*PROBLEM REQUIREMENTS:*
Please, in the data that follows, copy exactly the lines from the line with "1590x994 pixels. Task: Disable" through the last one, both included. Do not include pictures.
━━━━━━
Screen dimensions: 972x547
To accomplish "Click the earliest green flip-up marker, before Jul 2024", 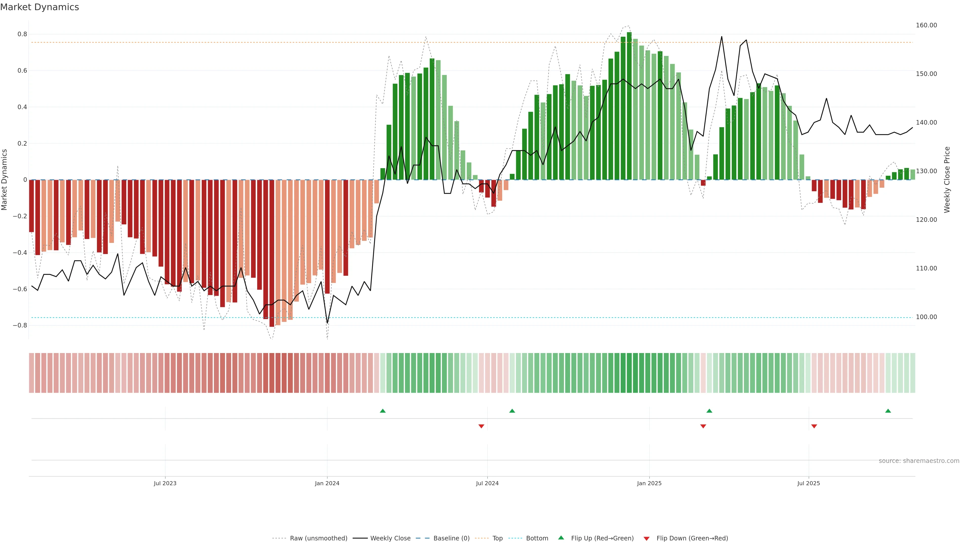I will tap(383, 411).
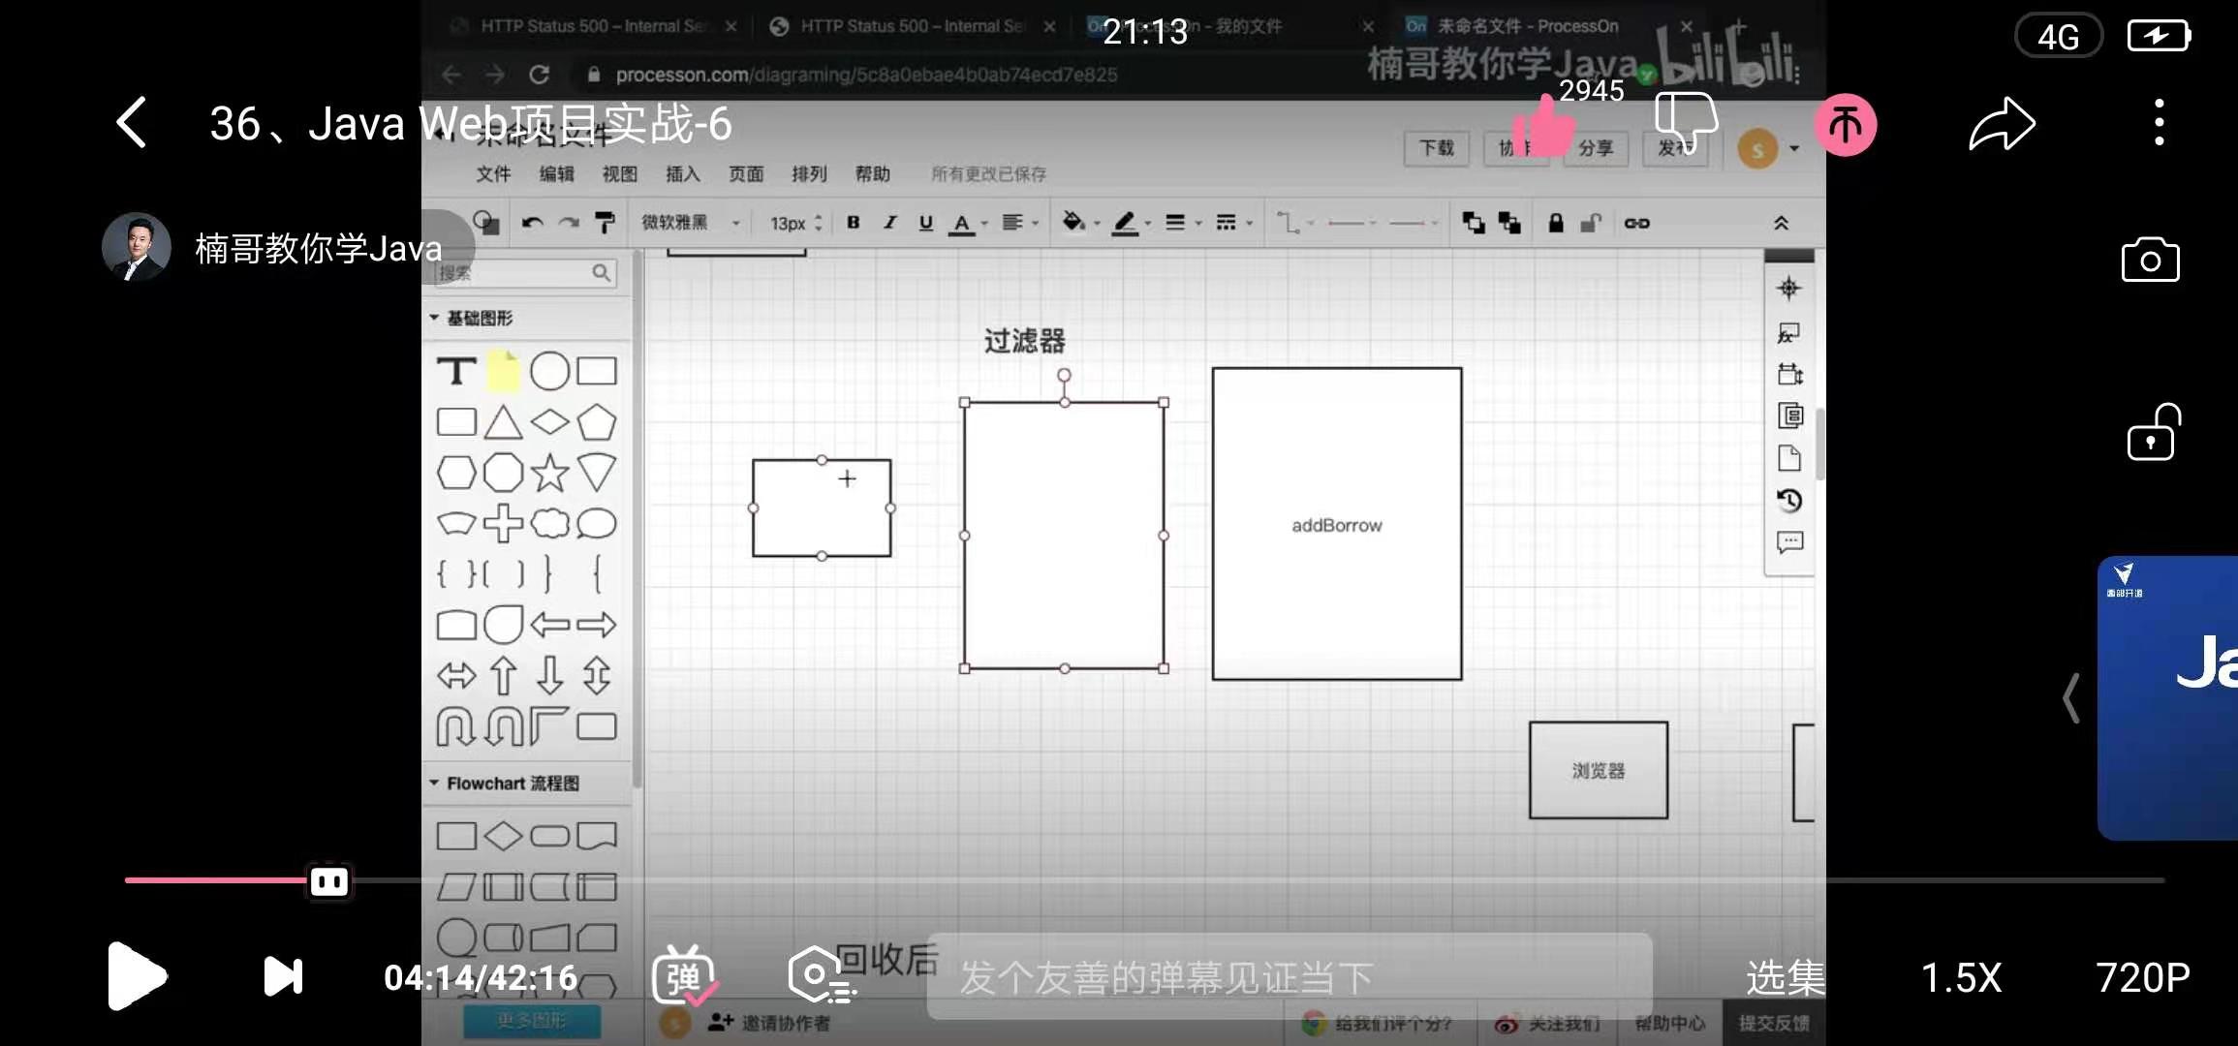Tap the back arrow in the video player
The width and height of the screenshot is (2238, 1046).
tap(132, 123)
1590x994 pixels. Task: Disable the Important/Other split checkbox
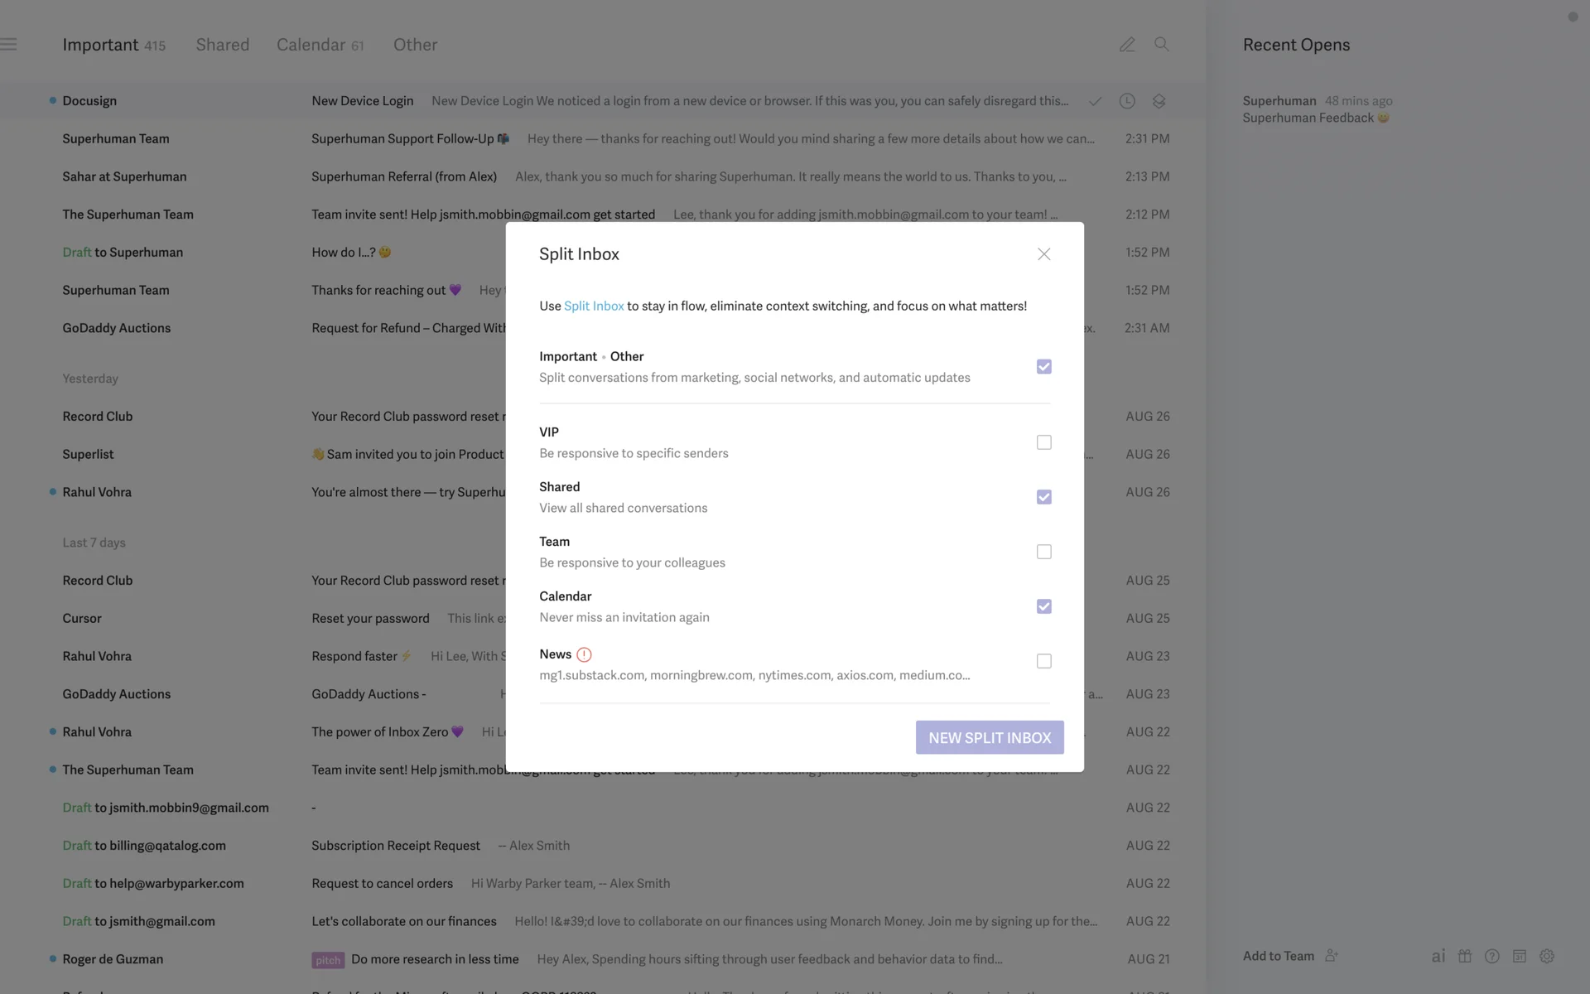click(1043, 367)
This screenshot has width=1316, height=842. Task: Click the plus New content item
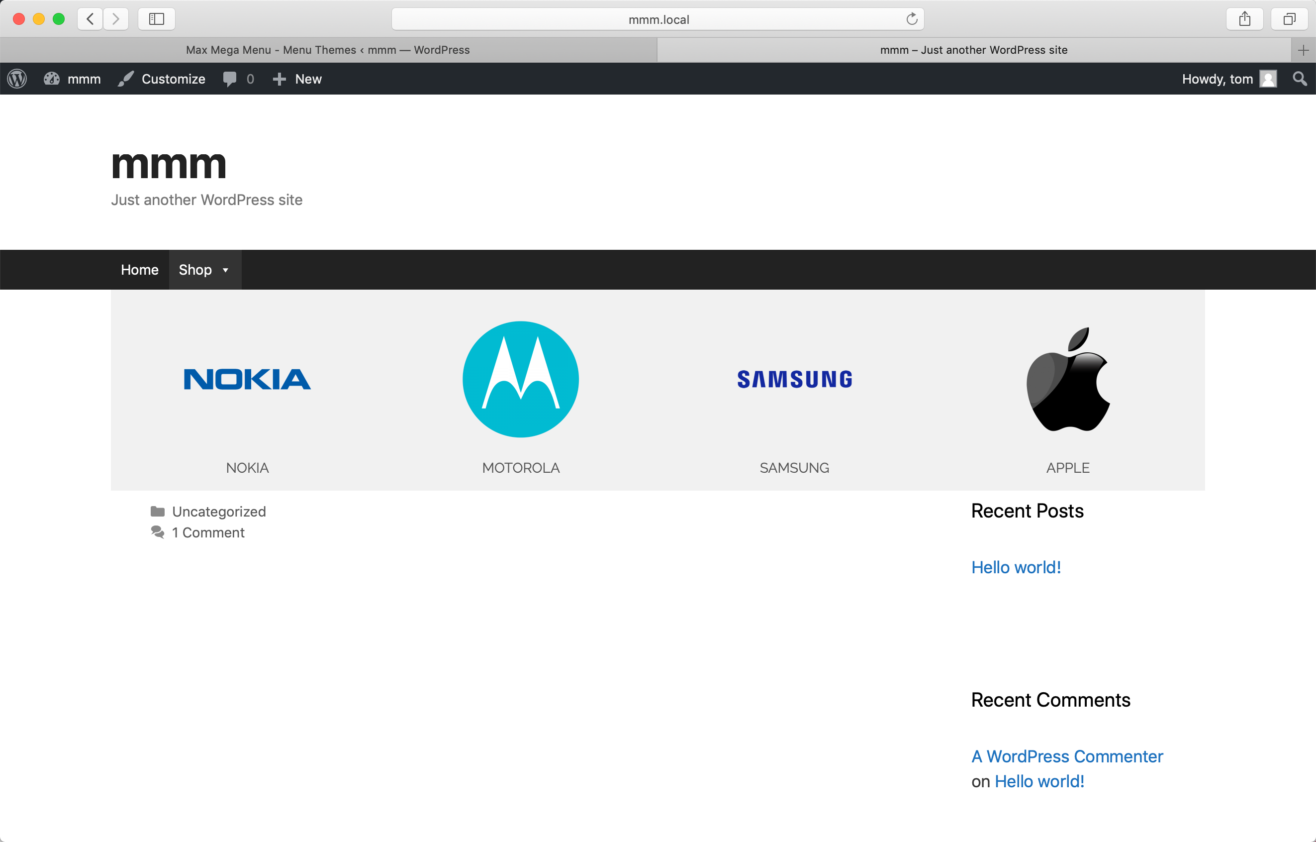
━━━━━━
*ANSWER FOR THE TASK:*
1590x994 pixels. Task: Disable the Important/Other split checkbox
click(1043, 367)
This screenshot has width=1316, height=842. Task: Click the plus New content item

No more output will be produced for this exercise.